For years I have jokingly claimed my age to be 27. The harsh reality of that joke came crashing down on me last month after I began a new workout program. I run most days of the week so I considered myself to be rather fit - right!? The new program is a strengthening and toning routine that works the entire body, selecting a focus area each day - no big deal, I got this. I launched into the routines with the vigor I give most endeavors only to find myself in such pain after the first week that I knew I needed to back off. Two additional days later I ended up cancelling my daily runs due to a self diagnosis of plantar fascistic. Ugh!! What just happened!

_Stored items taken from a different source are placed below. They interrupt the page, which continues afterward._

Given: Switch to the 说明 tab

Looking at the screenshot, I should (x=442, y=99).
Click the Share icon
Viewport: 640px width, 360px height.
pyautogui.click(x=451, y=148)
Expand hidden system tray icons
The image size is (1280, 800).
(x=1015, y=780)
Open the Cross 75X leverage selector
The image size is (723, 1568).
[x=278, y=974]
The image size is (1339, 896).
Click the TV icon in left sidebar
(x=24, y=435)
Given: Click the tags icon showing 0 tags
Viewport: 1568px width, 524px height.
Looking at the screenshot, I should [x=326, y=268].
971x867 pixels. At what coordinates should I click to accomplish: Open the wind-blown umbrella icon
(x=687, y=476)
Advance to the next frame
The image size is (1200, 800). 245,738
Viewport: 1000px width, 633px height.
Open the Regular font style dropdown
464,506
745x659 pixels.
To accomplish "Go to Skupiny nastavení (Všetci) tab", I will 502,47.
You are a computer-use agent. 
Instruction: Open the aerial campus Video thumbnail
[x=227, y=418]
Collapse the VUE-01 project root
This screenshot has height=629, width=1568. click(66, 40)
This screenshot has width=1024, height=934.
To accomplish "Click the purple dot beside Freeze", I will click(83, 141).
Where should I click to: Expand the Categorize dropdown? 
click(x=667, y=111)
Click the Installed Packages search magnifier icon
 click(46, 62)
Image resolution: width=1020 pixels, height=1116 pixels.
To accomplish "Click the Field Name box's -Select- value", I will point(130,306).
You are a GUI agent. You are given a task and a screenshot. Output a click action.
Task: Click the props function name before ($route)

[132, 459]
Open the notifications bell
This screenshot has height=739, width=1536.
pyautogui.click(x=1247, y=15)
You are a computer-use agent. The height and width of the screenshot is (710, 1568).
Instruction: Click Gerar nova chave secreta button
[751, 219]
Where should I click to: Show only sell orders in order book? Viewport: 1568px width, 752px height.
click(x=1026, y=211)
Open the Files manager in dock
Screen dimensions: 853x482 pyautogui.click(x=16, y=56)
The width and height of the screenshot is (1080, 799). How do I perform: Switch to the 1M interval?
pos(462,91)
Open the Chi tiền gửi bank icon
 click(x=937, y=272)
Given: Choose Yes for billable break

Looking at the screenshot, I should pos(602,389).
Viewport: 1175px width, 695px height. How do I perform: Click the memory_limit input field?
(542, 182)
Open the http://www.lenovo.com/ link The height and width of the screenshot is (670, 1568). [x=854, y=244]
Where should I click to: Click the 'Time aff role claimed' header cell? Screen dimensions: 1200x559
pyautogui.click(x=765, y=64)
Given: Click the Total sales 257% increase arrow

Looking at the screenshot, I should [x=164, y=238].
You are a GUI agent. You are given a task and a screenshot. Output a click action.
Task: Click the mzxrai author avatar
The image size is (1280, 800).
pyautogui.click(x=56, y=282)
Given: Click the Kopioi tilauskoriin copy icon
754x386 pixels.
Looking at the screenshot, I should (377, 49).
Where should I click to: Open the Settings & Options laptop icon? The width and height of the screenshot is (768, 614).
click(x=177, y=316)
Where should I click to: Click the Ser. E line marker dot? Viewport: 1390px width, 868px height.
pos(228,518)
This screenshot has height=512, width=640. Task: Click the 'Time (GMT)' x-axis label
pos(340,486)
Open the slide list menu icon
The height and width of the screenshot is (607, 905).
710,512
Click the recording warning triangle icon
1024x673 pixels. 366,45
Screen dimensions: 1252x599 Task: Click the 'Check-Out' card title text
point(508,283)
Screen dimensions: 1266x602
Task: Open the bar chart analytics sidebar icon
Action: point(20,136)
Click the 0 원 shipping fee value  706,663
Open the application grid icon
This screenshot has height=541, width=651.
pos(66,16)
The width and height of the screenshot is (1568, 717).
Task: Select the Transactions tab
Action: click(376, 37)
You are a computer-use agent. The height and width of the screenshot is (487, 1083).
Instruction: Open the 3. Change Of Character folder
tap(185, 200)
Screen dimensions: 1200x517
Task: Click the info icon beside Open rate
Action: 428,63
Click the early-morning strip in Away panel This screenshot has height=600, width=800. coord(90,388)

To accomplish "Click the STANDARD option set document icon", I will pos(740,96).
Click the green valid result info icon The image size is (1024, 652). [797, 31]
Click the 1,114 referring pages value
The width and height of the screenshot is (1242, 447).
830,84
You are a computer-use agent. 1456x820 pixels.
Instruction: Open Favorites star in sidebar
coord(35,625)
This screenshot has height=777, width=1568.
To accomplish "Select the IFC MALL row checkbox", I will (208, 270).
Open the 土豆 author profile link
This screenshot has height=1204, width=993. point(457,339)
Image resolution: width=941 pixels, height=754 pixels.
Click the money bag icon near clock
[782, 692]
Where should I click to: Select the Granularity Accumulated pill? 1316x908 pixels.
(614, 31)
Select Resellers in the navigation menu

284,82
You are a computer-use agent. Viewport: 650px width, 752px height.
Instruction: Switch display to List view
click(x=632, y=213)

Embracing the gray has truly become more than just letting my gray hair shine through. Most likely it always has been but I never really wanted to admit to it. Growing older has benefits but it also brings about a reality that life is passing and the once seemingly endless future does not seem as vast. Couple that with the passing of friends my age and the physical changes that appear (hot flashes are a new reality); the world begins to look different. Embracing my age in no way means that I am allowing self or societal restrictions to alter my outlook but, as I have been discovering, I actually feel my choices are increasing. My sons are moving into their future and as they do it is altering what I feel my life's trajectory is. The reason I wanted to have a career was for the challenge and gratification of a job well done, the financial freedom it affords, and ability to send my son's through university and come out on the other side debt free. A burden that not every college graduate is fortunate enough to have. Having soon accomplished all three of these categories - do I still want to continue this path?
My age has brought some limitations, such as a pain free transition into a new fitness regiment, but also a new outlook on where I may be or what I may be doing when I grow up. No, I am not 27 anymore and as the laughter that claim receives is becoming more riotous my outlook on life remains youthful as to what adventures lie ahead. This realization has come upon me suddenly as I have been dealing with the color of my hair and the introspection I have given as to why it has troubled me.
I am not sure I would have the same sense of future if I was working to keep my appearance in the past.